Jamie dramatically flew up from the sofa and his blanket. “I give up with you two. I’m going out. You guys can stay here, cook some salmon, watch a movie, I really don’t care. Good-bye.” As soon as he grabbed his keys and wallet, he was out the door.
Then I was staring at Samuel Woodshaw with an Australian narrator’s voice in the background unfolding the anatomy of a blue whale. He moved closer to me, tossing the remote in my direction. “Anything else, please.”
“Don’t you have work or something?”
“Conveniently, no.”
So we spent a few hours foraging for food in the pantry while intermittently flipping between HGTV, the cooking channel, and the Game Show Network. As we sat in the comfortable silence of our budding relationship, I finally caved. “Why are you here, for real?”
He popped a bar of Hershey’s from the coffee table where our feet rested. A collection of pet-themed magazines lay as a reminder of Ella’s PETA activities. I wondered if Jamie would ever get rid of them. “Just to hang out. I don’t know, does there have to be a reason?”
“Yes, actually, there does.”
He gave me a look, but I pretended not to notice. He leaned over a bit and whispered, “Let’s just try the hanging out thing. Nothing inappropriate, okay?”
“Isn’t that what we’re doing?”
“With kindness, my friend.”
“I’m kind enough.”
“You’re kind enough to fit in with hyenas on the prowl in the African savanna.”
“Thanks.”
I almost, almost invited him to be my date at Monica’s wedding, but decided against it. She wouldn’t be able to handle an impromptu guest like Sam Woodshaw. So we continued to sit at the TV, methodically flipping between episodes of Chopped and Family Feud, while dusk approached, and, finally, night.
When it was close to eleven o’clock, I shut off the TV, turning slightly to be closer to Sam. His eyes were shutting like a broken camera’s, back and forth, little moon slivers. I wrapped a blanket around his shoulders and stood up, intent on making a late-night snack, when he reached for my arm. “Come here,” he breathed.
I tensed immediately, unable to move. “Um…”
“Just be with me. Just sit here. I promise I won’t do anything, okay?”
“Um? I’m not going to scratch your back. That is just weird.”
“Sit here, hum or something, and I will fall asleep like a little baby being cooed to by its mother.”
“A baby isn’t an ‘its.’”
“Emma.”
I finally sat beside him, buckling my legs underneath me. I pulled out a magazine, feeling the glossy pages on my fingertips while each little animal appeared, hopeless and abandoned. Eventually, Sam sat up and said, “Closer.”
“What? I’m not falling for this.”
He slouched his shoulders and laid his head on my lap like a little needy child. I was momentarily shocked, but his eyes lolled in his head, and he entered a sleeplike state almost immediately.
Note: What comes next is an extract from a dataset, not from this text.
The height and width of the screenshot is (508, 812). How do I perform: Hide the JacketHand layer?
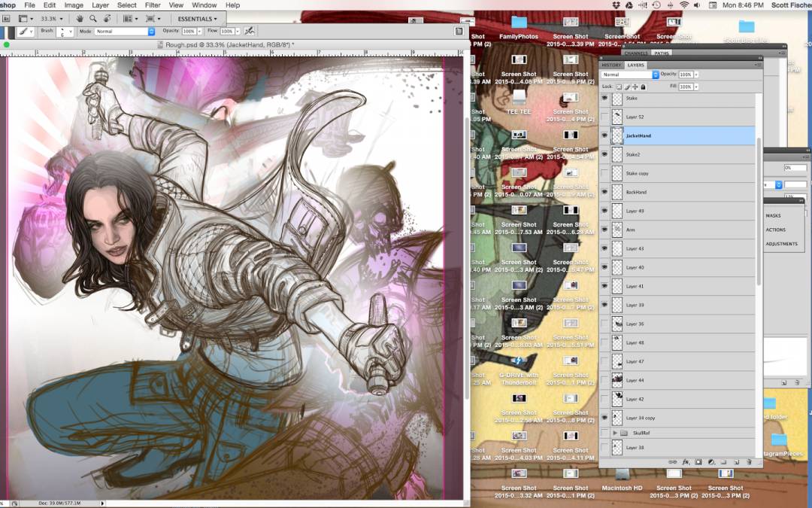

Unable to move, I breathed hard and focused on the TV across the way, not on the handsome man before me. Eventually, I tried to stand up, but his arm reached for me, so I stretched out, laid my head against a pillow, and repositioned his head to lay on the same pillow.
Then the blackness overcame my field of vision, like a thief had stolen my rods and cones. While I sat in the limbo stage right before one falls asleep, my heart rapidly thumped in my chest, little arrows hitting a darting board. I was having a sleepover with Sam Woodshaw. Even as a somewhat mature twenty-two-year-old, a giddy seed of excitement was rooted in the pit of my belly.